Mindfulness is not about getting things ‘right’ or adding yet another task to our to-lists. Learning to become more mindful encourages us Atlas says, to ask ourselves: “How can I wake up to here and now? How can I show up more fully for what is happening each moment of my life?” Seeking answers to those questions can pay dividends in our relationships with our children.  

When our kids are upset or struggling with their own mental health, it can be tempting to throw our own habits for wellbeing out the window, but what helps us help our young people is making sure that we continue doing things that help fill our cup and ensuring that we manage our own emotions. In practice, this means managing your fight or flight response, which can look like taking a moment to breathe, go for a walk, call a friend, or listen to a song that helps relax you, before you re-engage with your children and a situation that could be emotionally laden or stressful. Modelling hauora in a way that is authentic for us as parents can be more beneficial for our children than being perfect or having all the right answers when our kids come home from school upset or stressed.

What about taking that relating time outside? Spending time in nature has been shown in many research studies to support our brains’ ability to regulate and pay attention. Parents of teenagers can encourage tuning into the natural world by inviting their kids along for a walk in the bush, at a park, or by the sea.

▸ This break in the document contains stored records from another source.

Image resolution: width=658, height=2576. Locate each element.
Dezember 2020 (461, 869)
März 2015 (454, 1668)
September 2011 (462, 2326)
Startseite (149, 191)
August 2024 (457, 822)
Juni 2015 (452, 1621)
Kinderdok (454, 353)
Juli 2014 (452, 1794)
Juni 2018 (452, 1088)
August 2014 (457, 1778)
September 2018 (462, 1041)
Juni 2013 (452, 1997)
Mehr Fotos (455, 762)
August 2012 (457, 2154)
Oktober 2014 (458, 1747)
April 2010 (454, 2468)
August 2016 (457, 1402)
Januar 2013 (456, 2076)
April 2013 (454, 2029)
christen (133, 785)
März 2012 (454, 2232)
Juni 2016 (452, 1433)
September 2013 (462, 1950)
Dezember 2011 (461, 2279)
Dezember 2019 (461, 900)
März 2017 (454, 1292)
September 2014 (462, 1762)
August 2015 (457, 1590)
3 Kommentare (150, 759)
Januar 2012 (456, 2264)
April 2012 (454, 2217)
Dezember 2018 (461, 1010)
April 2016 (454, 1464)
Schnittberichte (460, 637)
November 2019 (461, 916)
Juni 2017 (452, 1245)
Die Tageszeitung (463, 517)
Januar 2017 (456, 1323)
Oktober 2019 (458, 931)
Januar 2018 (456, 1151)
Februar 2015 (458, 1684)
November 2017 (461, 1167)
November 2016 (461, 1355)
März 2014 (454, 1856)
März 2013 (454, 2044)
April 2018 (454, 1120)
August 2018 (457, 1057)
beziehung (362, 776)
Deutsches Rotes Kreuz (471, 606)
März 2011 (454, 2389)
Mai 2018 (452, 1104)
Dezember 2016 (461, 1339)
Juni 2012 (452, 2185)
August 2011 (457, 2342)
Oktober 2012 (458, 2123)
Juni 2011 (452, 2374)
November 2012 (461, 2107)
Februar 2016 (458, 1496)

Everyone leaves their devices at home and takes a mindful walk, tuning into their senses of sight, hearing, taste, touch, and smell. 

Another lesson from Janel’s work with PBS is the power of gratitude. 

“We already know that negativity, gossip, and complaining are contagious —when someone near us starts up on that kind of track, it’s so easy to join in,” explains Janel. “But the same is true of gratitude. When we express something we are thankful for, it invites other people to reflect on what is going well and working out for them. Even on a rough day, when lots is stressful or feels like it’s falling apart, there are always things that are going well, too.” 

In practice, this might be as simple as asking for your kids’ high and low from the day. Talking about this in the car or next to each other on a walk may make it easier for older kids to be open and vulnerable. 

Sharing a simple breathing practice with your kids can help them notice the power of their breath. Your teenager might like to try a couple of intentional inhales with you or you can encourage them to download the Pause Breathe Smile App for guided breathing practices.

“Our breath is always with us, and taking a couple mindful breaths is something we can do anyplace, anywhere, anytime,” says Janel. “A deep breath is like a love note to your nervous system.”